* _What is required_:
Select all lines in the records that include "click".

(Collected data)
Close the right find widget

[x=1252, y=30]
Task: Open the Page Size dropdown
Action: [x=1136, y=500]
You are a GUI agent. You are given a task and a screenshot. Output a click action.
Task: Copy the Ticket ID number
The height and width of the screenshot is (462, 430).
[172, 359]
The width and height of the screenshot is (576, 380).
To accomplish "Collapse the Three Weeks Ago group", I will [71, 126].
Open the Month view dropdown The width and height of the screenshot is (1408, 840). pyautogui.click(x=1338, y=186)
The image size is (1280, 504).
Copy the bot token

---

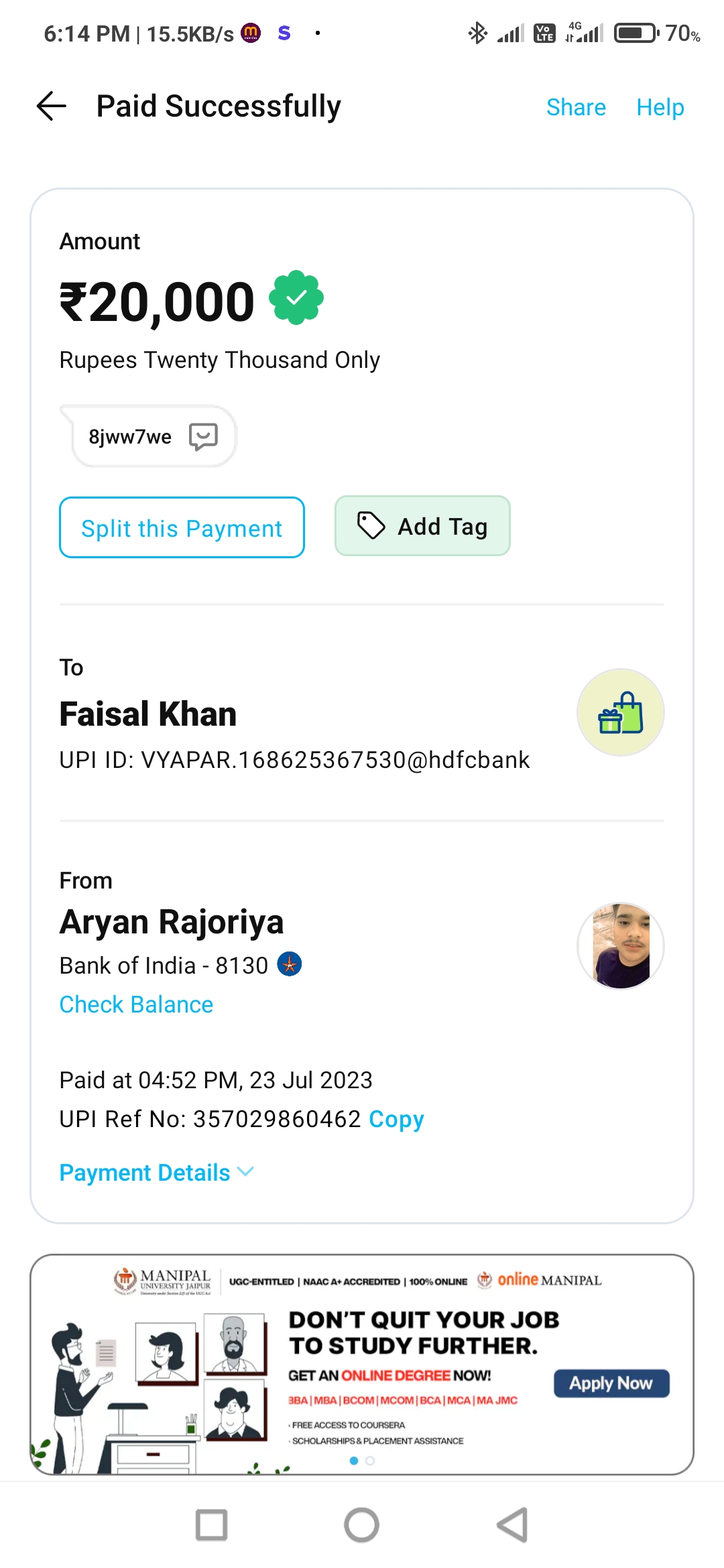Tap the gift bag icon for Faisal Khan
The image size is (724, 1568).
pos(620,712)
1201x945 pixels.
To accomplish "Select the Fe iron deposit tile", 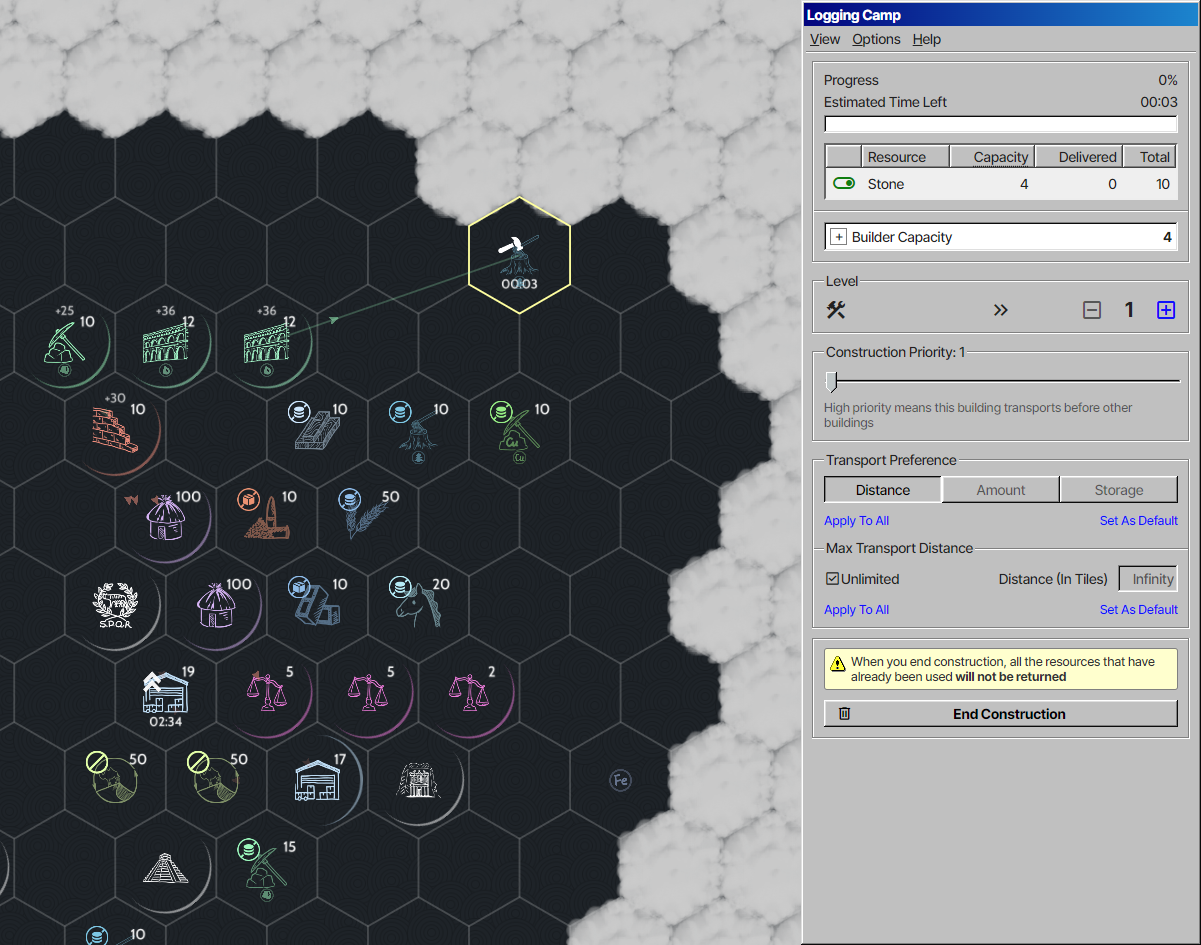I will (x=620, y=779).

* _Worked solution_:
You are a GUI agent. You are given a task and a screenshot. Output a click action.
Open the Month view dropdown The width and height of the screenshot is (1408, 840). pyautogui.click(x=1338, y=186)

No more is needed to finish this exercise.